Output exactly the lines between the one holding "Where should I click to: Click" and the last line of the data below, both of those lines included.

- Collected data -
*** Begin section ***
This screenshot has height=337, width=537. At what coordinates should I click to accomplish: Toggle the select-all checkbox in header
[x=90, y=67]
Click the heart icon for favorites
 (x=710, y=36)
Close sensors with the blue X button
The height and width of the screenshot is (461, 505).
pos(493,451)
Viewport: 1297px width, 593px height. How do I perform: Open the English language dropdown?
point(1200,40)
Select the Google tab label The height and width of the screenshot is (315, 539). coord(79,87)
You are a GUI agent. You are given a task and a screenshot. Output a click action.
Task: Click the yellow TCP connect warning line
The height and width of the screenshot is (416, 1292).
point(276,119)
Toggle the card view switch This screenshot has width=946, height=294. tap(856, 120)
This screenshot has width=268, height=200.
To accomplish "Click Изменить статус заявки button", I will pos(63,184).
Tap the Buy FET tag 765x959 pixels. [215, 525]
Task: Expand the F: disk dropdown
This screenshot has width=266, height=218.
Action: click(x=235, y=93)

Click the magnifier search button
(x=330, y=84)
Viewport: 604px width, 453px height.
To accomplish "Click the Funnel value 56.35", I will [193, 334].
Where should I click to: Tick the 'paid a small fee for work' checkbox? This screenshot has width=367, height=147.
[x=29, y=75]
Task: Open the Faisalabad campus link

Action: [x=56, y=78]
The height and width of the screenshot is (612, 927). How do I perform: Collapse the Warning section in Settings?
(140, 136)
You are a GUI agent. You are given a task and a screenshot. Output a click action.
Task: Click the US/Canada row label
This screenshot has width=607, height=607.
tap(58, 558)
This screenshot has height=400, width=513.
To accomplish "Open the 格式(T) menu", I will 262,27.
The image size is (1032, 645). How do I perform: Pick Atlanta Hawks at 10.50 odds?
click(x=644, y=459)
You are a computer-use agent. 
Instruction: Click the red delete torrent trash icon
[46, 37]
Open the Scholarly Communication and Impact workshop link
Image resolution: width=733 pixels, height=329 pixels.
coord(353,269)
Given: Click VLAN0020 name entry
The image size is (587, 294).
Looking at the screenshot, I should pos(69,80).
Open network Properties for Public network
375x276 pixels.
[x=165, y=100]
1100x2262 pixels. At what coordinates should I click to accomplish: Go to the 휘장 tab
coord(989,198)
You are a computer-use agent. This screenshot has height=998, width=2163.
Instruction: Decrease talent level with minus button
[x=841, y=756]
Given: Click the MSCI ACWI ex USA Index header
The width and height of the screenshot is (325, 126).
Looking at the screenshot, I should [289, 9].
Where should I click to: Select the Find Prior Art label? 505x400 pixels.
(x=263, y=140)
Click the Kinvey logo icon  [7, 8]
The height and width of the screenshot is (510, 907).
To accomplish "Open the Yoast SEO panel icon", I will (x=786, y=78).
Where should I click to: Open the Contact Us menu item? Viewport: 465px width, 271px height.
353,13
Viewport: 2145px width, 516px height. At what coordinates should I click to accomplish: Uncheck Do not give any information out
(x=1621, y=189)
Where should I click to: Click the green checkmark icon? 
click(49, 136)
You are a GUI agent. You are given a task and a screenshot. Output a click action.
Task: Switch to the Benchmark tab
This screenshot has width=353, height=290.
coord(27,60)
*** End section ***
- RESPONSE BOX -
Where should I click to: Click the green checkmark icon? 
click(49, 136)
You are a GUI agent. You are given a task and a screenshot. Output a click action.
Task: Switch to the Benchmark tab
This screenshot has width=353, height=290.
coord(27,60)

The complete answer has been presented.